[Opening Records to process section]

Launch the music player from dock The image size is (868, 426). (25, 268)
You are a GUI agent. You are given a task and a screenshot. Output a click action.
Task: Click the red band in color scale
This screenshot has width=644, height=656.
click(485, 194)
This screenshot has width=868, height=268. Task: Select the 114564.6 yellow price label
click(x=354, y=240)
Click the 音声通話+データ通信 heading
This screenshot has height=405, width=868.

[Closing Records to process section]
[Opening Records to process section]

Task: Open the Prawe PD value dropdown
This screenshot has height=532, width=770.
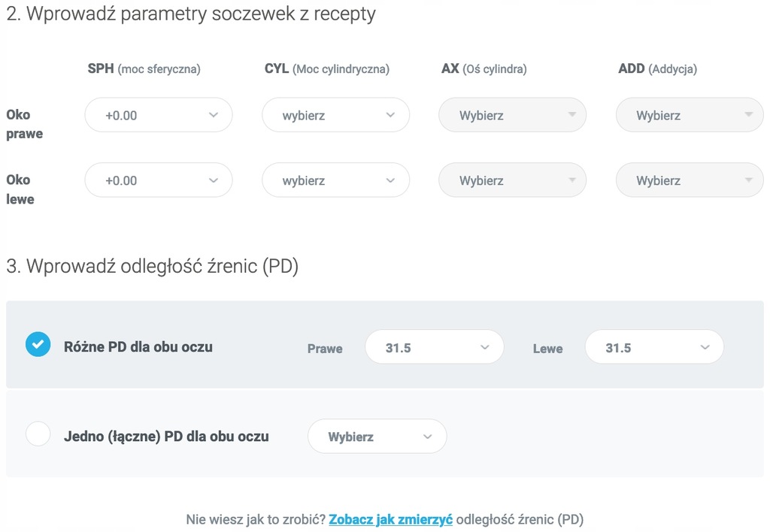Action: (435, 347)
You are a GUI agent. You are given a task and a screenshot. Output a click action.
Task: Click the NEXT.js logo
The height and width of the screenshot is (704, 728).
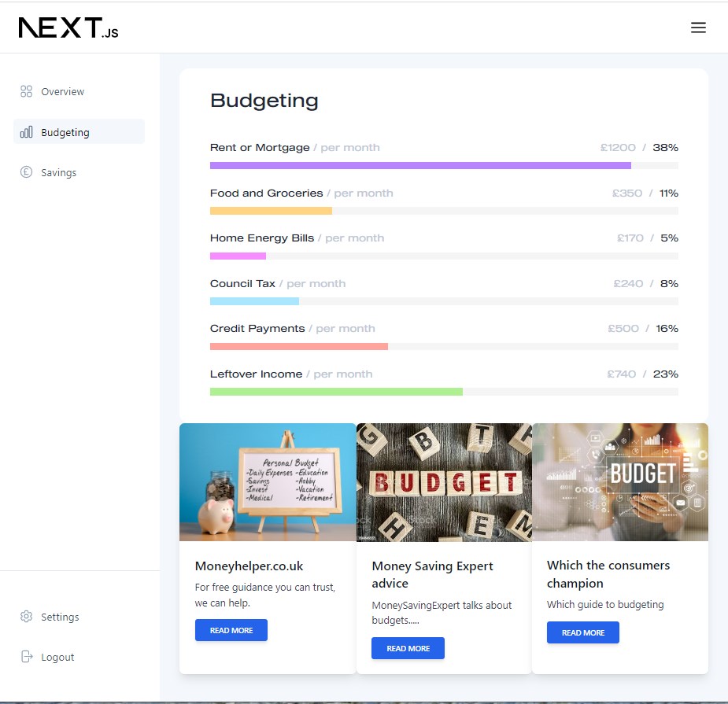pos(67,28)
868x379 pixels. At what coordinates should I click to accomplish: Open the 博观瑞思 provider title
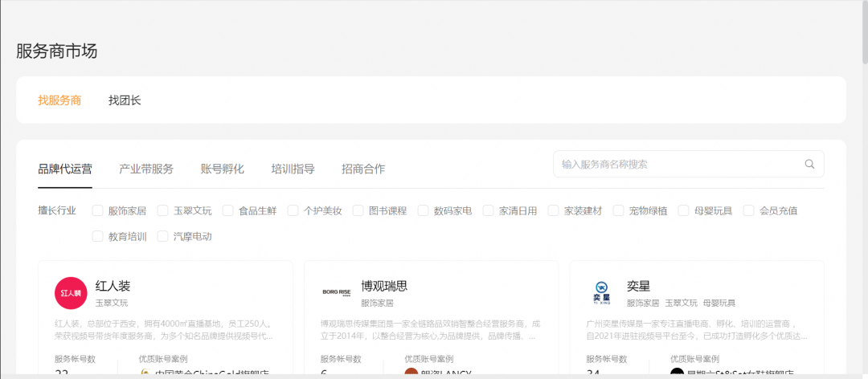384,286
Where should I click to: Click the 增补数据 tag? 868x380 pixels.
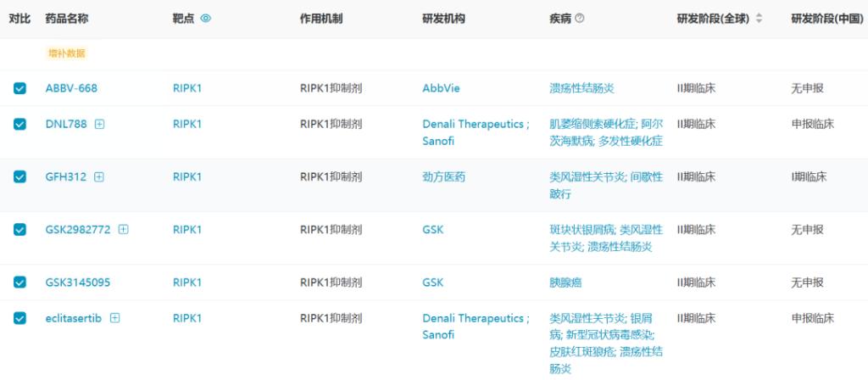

[Closing Records to process section]

* _Exercise details_
Repeat exactly the lines above, from the line that contains "The height and" down through the line that contains "Where should I". Include both of those lines and none of the pictures.

* _Response below_
The height and width of the screenshot is (704, 728).
pos(67,28)
868x379 pixels. At what coordinates should I click to accomplish: Open the 博观瑞思 provider title
384,286
Where should I click to: Click the 增补数据 tag? 868x380 pixels.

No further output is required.